▶ EXTRACTED TEXT
My point is that _you don 't need that level of formal rigour_ to do applied
work. You can derive the Feynman-kac formula via a scaling limit of discrete-
time Markov chains. Add some levy process (a.k.a compound Poisson processes)
and you're basically done.

If you want to be ultra-rigourous in your definitions, then you need measure
theory, yes. But even Einstein didn't need that for his description of
Brownian motion. If a scaling limit is good enough for him, it's good enough
for me.

------
mayankkaizen
I confused this with the book "Probability and Statistics for Engineers and
Scientists" by Anthony Hayter and I got excited.

I am kind of a beginner in Machine Learning and was struggling badly with
basic probability and Statistics concepts. I went through so many resources
and somehow none of them clicked. Then I stumbled upon this book and I
realized this is exactly the kind of book I needed. It assumes no prior
knowledge and is very heavy on examples. Other books just dive into
jargon/symbol laded theory without giving simple examples or building concepts
from ground up.

I mentioned this because I feel someone might benefit from this suggestion.

------
nl
Wow, this seems like a particularly hard way to learn probability.

One thing I noticed about myself as I did more and more work with probability
is that I started thinking in terms of distributions a lot more.

These days I find it very difficult to think without using them. In just about
everything I do now I tend to think about moving probability mass around.

------
graycat
Here's my non-standard, nutshell, IMHO advice in using probability theory:

(1) Random Variables. Go outside. Observe a number. Then that is the value of
a _random variable_. To have a random variable, that the number be _random_ in
the sense of unpredictable is not needed. For the phrase and/or criterion
"truly random", mostly f'get about it, but we return to that for the subject
of random number generation below. So, net, your data, all your data, are the
values of random variables.

(2) Distributions. Sure, each random variable has a distribution. And there is
the Gaussian, uniform, binomial, exponential, Poisson, etc. distributions.

Sometimes in practice can use some assumptions to conclude that a random
variable has such a known distribution; this is commonly the case for
exercises about flipping coins, rolling dice, shuffling cards.

For another example, suppose customers are arriving at your Web site. Well
maybe the number of arrivals since noon have stationary (over time)

▶ SUPPLIED DATA
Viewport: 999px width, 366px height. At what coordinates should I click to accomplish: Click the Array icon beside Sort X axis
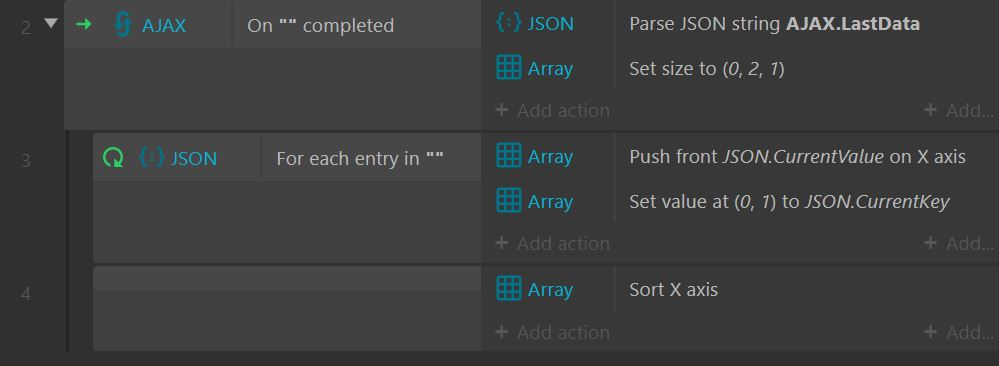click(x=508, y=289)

▶ TASK SET
1. Name every probability distribution listed in the probability thread under the heading "(2) Distributions."
2. In the probability thread, which book did mayankkaizen say they confused this one with?
The listing has no connection to the probability thread.

▶ TASK ANSWERS
1. Gaussian, uniform, binomial, exponential, Poisson

2. "Probability and Statistics for Engineers and Scientists" by Anthony Hayter